The CMA says it believes that Call of Duty “could make a material difference to the success of a cloud gaming provider” and that Overwatch and World of Warcraft could help, but that’s why it’s blocking the deal rather than letting it go through.
But if Microsoft was able to show that cloud gaming is actually a good business by offering a big enough collection of games to attract and retain gamers, it would be a first — and that might finally spur the investment that the technology deserves.
Still, it’s never a great idea to take a company’s merger promises at face value. One of the biggest reasons the CMA is blocking the deal is because it doesn’t think it can hold Microsoft to its word:
The complexity of the remedy, in the context of a dynamic market that is evolving, also meant that it had a high risk of circumvention, and that it would have been difficult to monitor effectively.

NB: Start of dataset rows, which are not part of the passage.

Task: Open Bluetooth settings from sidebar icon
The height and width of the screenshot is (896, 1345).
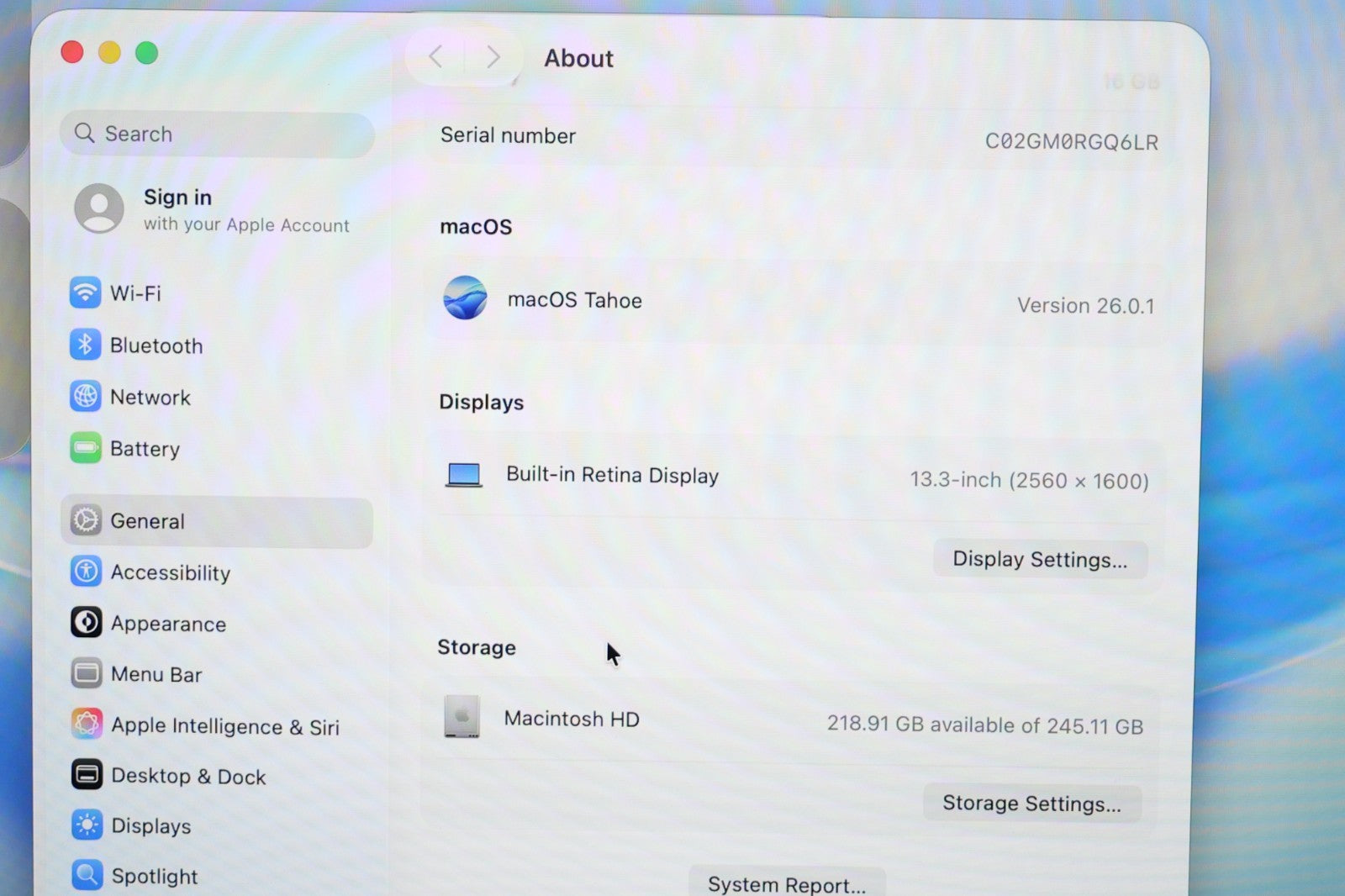Action: pyautogui.click(x=85, y=345)
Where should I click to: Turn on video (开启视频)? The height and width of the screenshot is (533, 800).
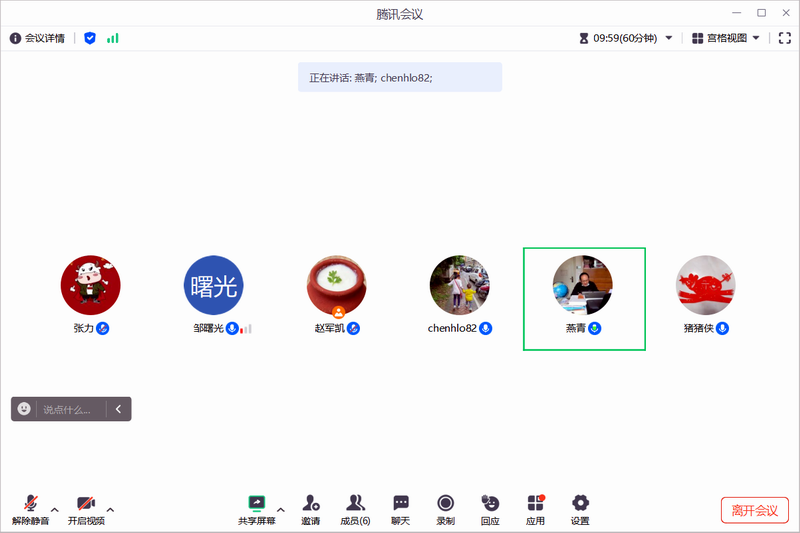coord(86,510)
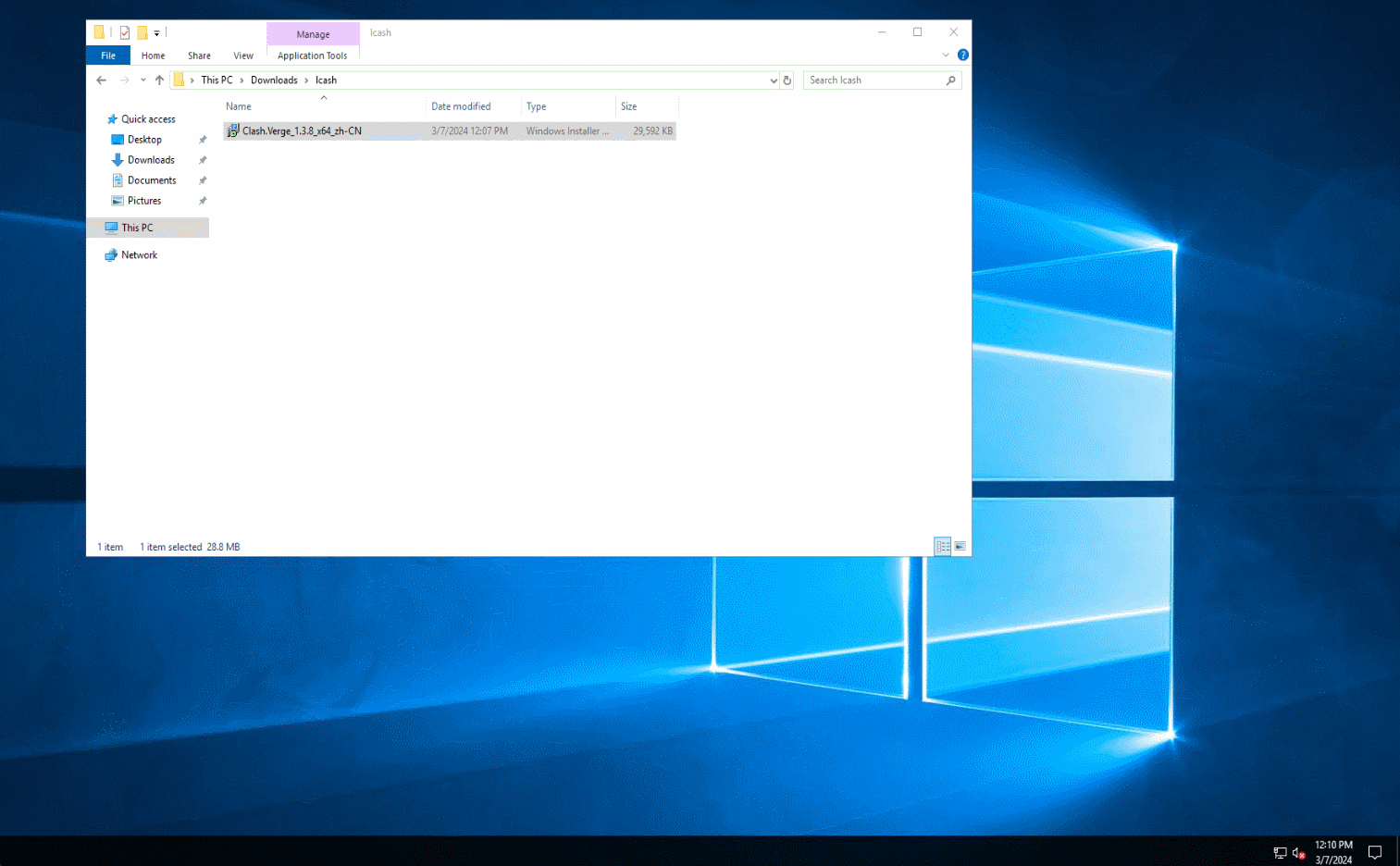Click the New Folder icon in title bar

click(142, 32)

In light of these shortcomings, we could not be sufficiently confident that the Microsoft Cloud Remedy would have addressed our concerns, and we found that the only effective remedy to the SLC is to prohibit the Merger.
And I agree that it would be all too easy for Microsoft to subtly poison its promise if it wanted.

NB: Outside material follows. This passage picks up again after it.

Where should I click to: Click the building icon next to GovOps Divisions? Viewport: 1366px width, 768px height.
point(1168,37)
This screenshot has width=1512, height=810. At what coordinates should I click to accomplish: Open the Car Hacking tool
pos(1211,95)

Microsoft wouldn’t need to do something as dramatic as make Call of Duty exclusive to its own cloud gaming service, as the CMA says it fears. There are plenty of technological trip-ups just waiting to happen.
Cloud gaming does work and can work brilliantly, giving you an experience approaching that of a high-end gaming PC when everything lines up. But it depends on so, so very many things to work that way — not just your internet speed but the Wi-Fi congestion in your neighborhood, the physical distance of a company’s cloud gaming servers from your home, the peering arrangements and handshakes that take the bits all the way across the internet and deliver an image back to your screen, the virtualization of the game controller you use, and so on.
I’ve been covering cloud gaming for over a decade, since the days of OnLive and Gaikai, and I now tell everyone that the cloud gaming market won’t take off until the friction disappears. But that also means there are a lot of places Microsoft could insert friction, or fail to reduce friction, for cloud gaming competitors over the next 10 years. Even if Microsoft doesn’t intentionally sabotage rival services, there are ways it could accidentally screw things up for those who wind up depending on its platforms.
There are other technological issues still standing in the way of a vibrant cloud gaming market, not least of which is how most big games require companies to have an entire graphics card waiting in a server room for every single player. Sony — which once kept a PlayStation 3 in a server room for each cloud player — is among those searching for a way to fix that. Now, I wonder if Sony will bother now that Microsoft is simultaneously looking like less of an opportunity and slightly less of a competitor.